§ Task details:
Take the data below and repeat it exactly.

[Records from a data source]
________________________

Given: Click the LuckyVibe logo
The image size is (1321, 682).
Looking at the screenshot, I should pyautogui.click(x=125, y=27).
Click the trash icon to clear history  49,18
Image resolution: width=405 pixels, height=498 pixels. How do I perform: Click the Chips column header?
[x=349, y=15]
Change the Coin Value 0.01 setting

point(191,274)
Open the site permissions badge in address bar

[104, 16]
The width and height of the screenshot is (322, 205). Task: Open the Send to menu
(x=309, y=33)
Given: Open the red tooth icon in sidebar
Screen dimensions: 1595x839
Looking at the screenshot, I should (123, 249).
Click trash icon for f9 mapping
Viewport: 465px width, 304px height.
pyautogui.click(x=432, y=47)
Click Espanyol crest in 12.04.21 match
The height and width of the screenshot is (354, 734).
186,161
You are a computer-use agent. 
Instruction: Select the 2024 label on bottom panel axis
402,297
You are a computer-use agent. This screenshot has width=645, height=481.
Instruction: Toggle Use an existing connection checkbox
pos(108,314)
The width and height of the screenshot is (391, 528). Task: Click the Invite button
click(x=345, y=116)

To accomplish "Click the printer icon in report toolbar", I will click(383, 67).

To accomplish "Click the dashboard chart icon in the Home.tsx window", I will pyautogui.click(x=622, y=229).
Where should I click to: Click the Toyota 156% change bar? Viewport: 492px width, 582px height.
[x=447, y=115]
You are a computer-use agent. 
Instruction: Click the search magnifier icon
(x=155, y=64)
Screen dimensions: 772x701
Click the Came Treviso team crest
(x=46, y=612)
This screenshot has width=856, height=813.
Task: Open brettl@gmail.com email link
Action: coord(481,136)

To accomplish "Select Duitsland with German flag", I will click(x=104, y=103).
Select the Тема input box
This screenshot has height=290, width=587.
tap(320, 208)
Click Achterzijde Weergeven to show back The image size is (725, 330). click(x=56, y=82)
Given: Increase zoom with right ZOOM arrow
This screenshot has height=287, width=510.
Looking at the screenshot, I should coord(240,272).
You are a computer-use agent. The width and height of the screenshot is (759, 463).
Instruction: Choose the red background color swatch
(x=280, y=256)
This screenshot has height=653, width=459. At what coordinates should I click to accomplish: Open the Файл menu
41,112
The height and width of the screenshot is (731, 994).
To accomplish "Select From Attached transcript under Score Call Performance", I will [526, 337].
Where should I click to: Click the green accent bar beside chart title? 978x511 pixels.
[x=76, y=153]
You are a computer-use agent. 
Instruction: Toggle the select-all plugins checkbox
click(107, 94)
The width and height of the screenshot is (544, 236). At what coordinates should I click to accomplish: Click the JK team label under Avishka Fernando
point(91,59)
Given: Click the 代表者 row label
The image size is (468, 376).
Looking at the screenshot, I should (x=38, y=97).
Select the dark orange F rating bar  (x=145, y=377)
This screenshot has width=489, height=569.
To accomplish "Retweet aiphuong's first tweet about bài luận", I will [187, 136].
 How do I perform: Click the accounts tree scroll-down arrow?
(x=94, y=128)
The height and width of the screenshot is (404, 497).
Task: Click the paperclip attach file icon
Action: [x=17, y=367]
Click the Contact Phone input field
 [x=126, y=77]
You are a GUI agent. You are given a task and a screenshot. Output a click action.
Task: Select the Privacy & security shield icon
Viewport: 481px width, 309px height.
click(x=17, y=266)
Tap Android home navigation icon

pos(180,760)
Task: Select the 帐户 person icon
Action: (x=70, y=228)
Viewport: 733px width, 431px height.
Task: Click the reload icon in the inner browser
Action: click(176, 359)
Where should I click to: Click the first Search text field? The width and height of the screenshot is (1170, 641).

________________________

§ Response to this exercise:
Given: Click the LuckyVibe logo
The image size is (1321, 682).
Looking at the screenshot, I should pyautogui.click(x=125, y=27).
Click the trash icon to clear history  49,18
Image resolution: width=405 pixels, height=498 pixels. How do I perform: Click the Chips column header?
[x=349, y=15]
Change the Coin Value 0.01 setting

point(191,274)
Open the site permissions badge in address bar

[104, 16]
The width and height of the screenshot is (322, 205). Task: Open the Send to menu
(x=309, y=33)
Given: Open the red tooth icon in sidebar
Screen dimensions: 1595x839
Looking at the screenshot, I should (123, 249).
Click trash icon for f9 mapping
Viewport: 465px width, 304px height.
pyautogui.click(x=432, y=47)
Click Espanyol crest in 12.04.21 match
The height and width of the screenshot is (354, 734).
186,161
You are a computer-use agent. 
Instruction: Select the 2024 label on bottom panel axis
402,297
You are a computer-use agent. This screenshot has width=645, height=481.
Instruction: Toggle Use an existing connection checkbox
pos(108,314)
The width and height of the screenshot is (391, 528). Task: Click the Invite button
click(x=345, y=116)

To accomplish "Click the printer icon in report toolbar", I will click(383, 67).

To accomplish "Click the dashboard chart icon in the Home.tsx window", I will pyautogui.click(x=622, y=229).
Where should I click to: Click the Toyota 156% change bar? Viewport: 492px width, 582px height.
[x=447, y=115]
You are a computer-use agent. 
Instruction: Click the search magnifier icon
(x=155, y=64)
Screen dimensions: 772x701
Click the Came Treviso team crest
(x=46, y=612)
This screenshot has width=856, height=813.
Task: Open brettl@gmail.com email link
Action: coord(481,136)

To accomplish "Select Duitsland with German flag", I will click(x=104, y=103).
Select the Тема input box
This screenshot has height=290, width=587.
tap(320, 208)
Click Achterzijde Weergeven to show back The image size is (725, 330). click(x=56, y=82)
Given: Increase zoom with right ZOOM arrow
This screenshot has height=287, width=510.
Looking at the screenshot, I should coord(240,272).
You are a computer-use agent. The width and height of the screenshot is (759, 463).
Instruction: Choose the red background color swatch
(x=280, y=256)
This screenshot has height=653, width=459. At what coordinates should I click to accomplish: Open the Файл menu
41,112
The height and width of the screenshot is (731, 994).
To accomplish "Select From Attached transcript under Score Call Performance", I will [526, 337].
Where should I click to: Click the green accent bar beside chart title? 978x511 pixels.
[x=76, y=153]
You are a computer-use agent. 
Instruction: Toggle the select-all plugins checkbox
click(107, 94)
The width and height of the screenshot is (544, 236). At what coordinates should I click to accomplish: Click the JK team label under Avishka Fernando
point(91,59)
Given: Click the 代表者 row label
The image size is (468, 376).
Looking at the screenshot, I should (x=38, y=97).
Select the dark orange F rating bar  (x=145, y=377)
This screenshot has width=489, height=569.
To accomplish "Retweet aiphuong's first tweet about bài luận", I will [187, 136].
 How do I perform: Click the accounts tree scroll-down arrow?
(x=94, y=128)
The height and width of the screenshot is (404, 497).
Task: Click the paperclip attach file icon
Action: [x=17, y=367]
Click the Contact Phone input field
 [x=126, y=77]
You are a GUI agent. You are given a task and a screenshot. Output a click action.
Task: Select the Privacy & security shield icon
Viewport: 481px width, 309px height.
click(x=17, y=266)
Tap Android home navigation icon

pos(180,760)
Task: Select the 帐户 person icon
Action: (x=70, y=228)
Viewport: 733px width, 431px height.
Task: Click the reload icon in the inner browser
Action: click(176, 359)
Where should I click to: Click the first Search text field? The width and height of the screenshot is (1170, 641).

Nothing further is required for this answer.